EGA Raw File Validation

Summary

ICGC member projects are required by ICGC policy, to submit their raw sequencing data and other primary data to a controlled access public repository. The official ICGC DCC-supported repository for non-US ICGC projects' sequencing reads is the European Bioinformatics Institute's (EBI), European Genome-phenome Archive (EGA). When projects submit their raw sequencing data to EBI's EGA repository, EGA will supply file accession identifiers (of the format EGAF*) for each raw data file archived. Projects are required to populate the DCC 'raw_data_accession' field found in the experimental metadata files with these EGA File accession identifiers. These accession identifiers enable data users to retrieve the corresponding raw data for a given DCC-submitted sample_id.

EGA File Accession Validation Check

All new data submissions are required to submit an EGA File accession in the 'raw_data_accession' field when the 'raw_data_repository' is 'EGA'. This validation check will validate the existence of the raw file at EGA, meaning all submissions with unpublished files at EGA will be invalid.

Field Name Note
raw_data_repository code '1' for EGA
raw_data_accession Currently accepts: EGA Study (EGAS), Dataset (EGAD), Experiment (EGAX), Sample (EGAN), Run (EGAR), and File (EGAF) accessions.

Where to get the EGA File Accession:

EGA provides a Sample_File.map mapping file which includes mapping information between a sample identifier and the EGA File Accession ID. For released EGA datasets, this mapping file can be found in the EGA dataset metadata tarball downloadable from the EGA website.

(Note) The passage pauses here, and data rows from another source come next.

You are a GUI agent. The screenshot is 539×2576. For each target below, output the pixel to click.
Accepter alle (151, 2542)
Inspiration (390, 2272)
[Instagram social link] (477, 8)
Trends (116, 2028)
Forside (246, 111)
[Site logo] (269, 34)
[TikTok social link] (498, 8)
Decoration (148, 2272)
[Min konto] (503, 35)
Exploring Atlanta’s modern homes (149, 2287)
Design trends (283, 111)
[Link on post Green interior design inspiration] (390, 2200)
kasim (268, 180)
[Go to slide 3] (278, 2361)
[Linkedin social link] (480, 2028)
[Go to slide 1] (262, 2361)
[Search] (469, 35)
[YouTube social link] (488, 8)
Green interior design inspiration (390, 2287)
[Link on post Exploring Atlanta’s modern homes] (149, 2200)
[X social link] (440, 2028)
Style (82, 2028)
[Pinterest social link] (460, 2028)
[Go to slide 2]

For example for a given EGA dataset:

  • Ensure you are logged into EGA
  • Go to the EGA Dataset page: https://ega-archive.org/datasets/[EGA Dataset Accession ID]
  • Click on "Download Metadata". This will download a file [EGA Dataset Accession ID].tar.gz.
  • Once decompressed, the mapping file can be found at [EGA Dataset Accession ID]/delimited_maps/Sample_File.map.
  • Please submit the EGA File accession ID(s) for each sample ID in your DCC submission.

If the metadata for a given EGA Dataset has not been released and is not available via the website (and therefore cannot be downloaded as a tarball file), please contact EGA HelpDesk at ega-helpdesk@ebi.ac.uk who will provide data submitters with the Sample ID to EGA File Accession ID mapping information.

We strongly encourage ICGC member projects to start this process early as it may take time to gather and validate your data submission.

Examples of valid 'raw_data_accession' when 'raw_data_repository' is 'EGA':

Description raw_data_accession
EGA File accession EGAF00000892107
Multiple EGA File accessions EGAF00000892107:EGAF00000892115
EGA Study, EGA Dataset, EGA File accession EGAS00001000262:EGAD00001001116:EGAF00000892115
EGA Dataset, EGA File Accession EGAD00001001116:EGAF00000892115
EGA Dataset, multiple EGA File accessions EGAD00001001116:EGAF00000892115:EGAF00000892107
EGA Dataset, Sample and multiple EGA File accessions EGAS00001000262:EGAD00001001116:EGAN00001250305:EGAF00000892107:EGAF00000892115
EGA Study, EGA Dataset, EGA Sample, multiple EGA Experiment, multiple EGA Run, multiple EGA File accessions EGAS00001000395:EGAD00001001956:EGAN00001223451:EGAX00001216629:EGAX00001213322:EGAX00001216631:EGAX00001216630:EGAX00001216695:EGAR00001229605:EGAR00001232235:EGAR00001229594:EGAR00001229593:EGAR00001229596:EGAF00000892107:EGAF00000892115

The DCC Submission system will report the following error message if an EGA File Accession is not submitted for a given sample_id:

'At least one file accession is required for analysis_id: "some_analysis_id_1"'

Solution: An EGA File accession (EGAF) is required in the "raw_data_accession" field for samples with analysis_id "some_analysis_id_1".